Producer: P. Bremer Enterprises, Baghdad.

Director: the anonymous genius at U.S. headquarters who chose this clip as the world’s first view of Saddam in captivity.

In the old days, the conquered tyrant was dragged through the streets behind the Roman general’s chariot. Or paraded shackled before a jeering crowd. Or, when more finality was required, had his head placed on a spike on the tower wall.

Iraq has its own ways. In the revolution of 1958, Prime Minister Nuri as-Said was caught by a crowd and murdered, and his body was dragged behind a car through the streets of Baghdad until there was nothing left but half a leg.

We Americans don’t do it that way. Instead, we show Saddam — King of Kings, Lion of the Tigris, Saladin of the Arabs — compliantly opening his mouth like a child to the universal indignity of an oral (and head lice!) exam. Docility wrapped in banality. Brilliant. Nothing could have been better calculated to demystify the all-powerful tyrant.

It was a beautiful sight. But it was more than that. It was a deeply important historical moment. More than the fate of a man is at stake here. At stake is the fate of an idea, an idea of singular malignancy that has cost the Arabs not just countless innocent lives, but a half-century of progress.

Saddam was the most aggressive and enduring exemplar of a particular kind of deformed Arabism, a kind that arose in the post-colonial era, appealed to the greater glory of the Arab nation and promised a great restoration. Ironically, its methods and ideology were imported from the West, the worst of the West. The Baath Party was modeled on the fascist parties in early 20th-century Europe. Its economics were Western socialism at its most stifling and corrupt. Saddam then created the perfect fusion of the two, producing a totalitarianism of surpassing cruelty modeled consciously on Stalin’s.

Saddam’s destiny is important because he was the last and the greatest of these pan-Arab pretenders, though he gave it a psychotically sadistic character unmatched anywhere in the Arab world.
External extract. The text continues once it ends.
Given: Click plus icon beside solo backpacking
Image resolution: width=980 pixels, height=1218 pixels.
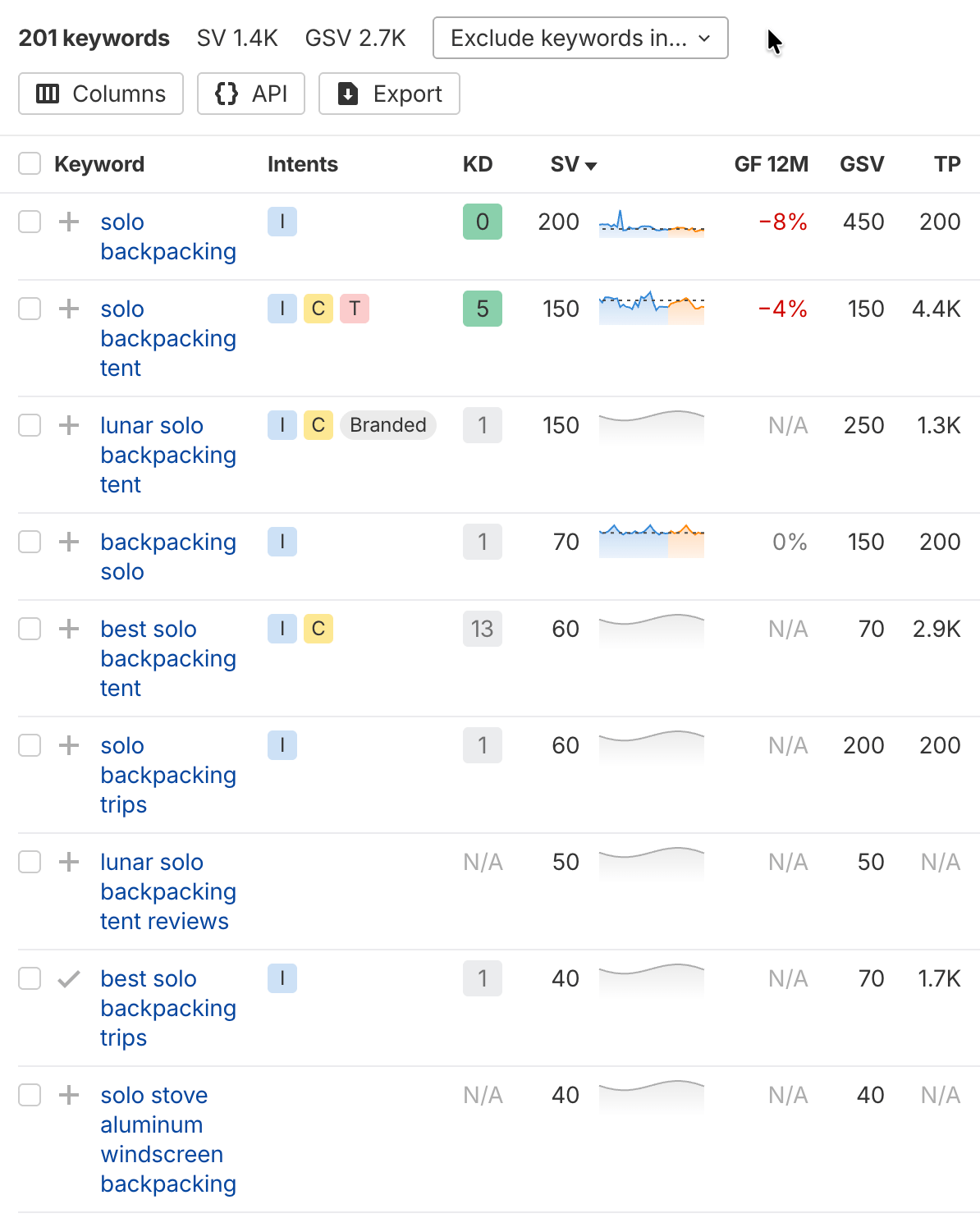Looking at the screenshot, I should coord(69,222).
This stream of Arab nationalism brought nothing but poverty, corruption, despair, torture and ruin to large swaths of the Arab world. The mass graves of Iraq are its permanent monument.
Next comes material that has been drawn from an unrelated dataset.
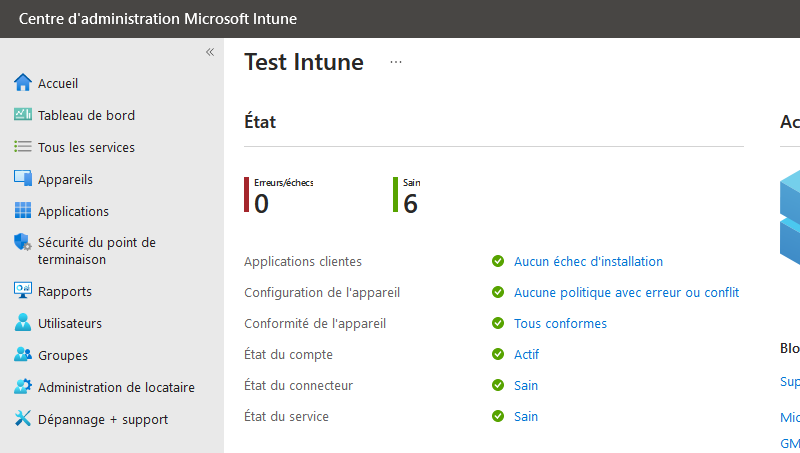Click the Utilisateurs person icon
The image size is (800, 453).
[23, 323]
Which is why it was important not just to capture Saddam, but to demystify him — and with him, the half-century spell that radical pan-Arabism had cast over the entire Middle East. It was important that the God-King of pan-Arabism be shown as the pathetic coward he was. It was important to finally shatter what Fouad Ajami had called “the dream palace of the Arabs.” And to banish the grotesque fantasy, perpetrated by Saddam and his acolytes in the Arab intelligentsia, that Arab greatness — once built on a magnificent civilization of science, culture and tolerance — is to be built upon blood, power and cruelty.

Austin Bay makes a similar point, which he actually made more emphatically on NPR* this morning: The fact that we took this man who we’ve launched two wars against, who we believe to be one of the great tyrants of modern times, and immediately gave him humane treatment at the moment he came into our custody says more about the rule of law than a thousand lectures.

*An aside which will mean nothing to those who aren’t regular NPR listeners: I missed the first part of the commentary and thus the speaker identification. Bay sounds just like Baxter Black, Former Large Animal Veterinarian and Cowboy Poet. I was wondering what the hell Baxter was doing talking about this subject. . . .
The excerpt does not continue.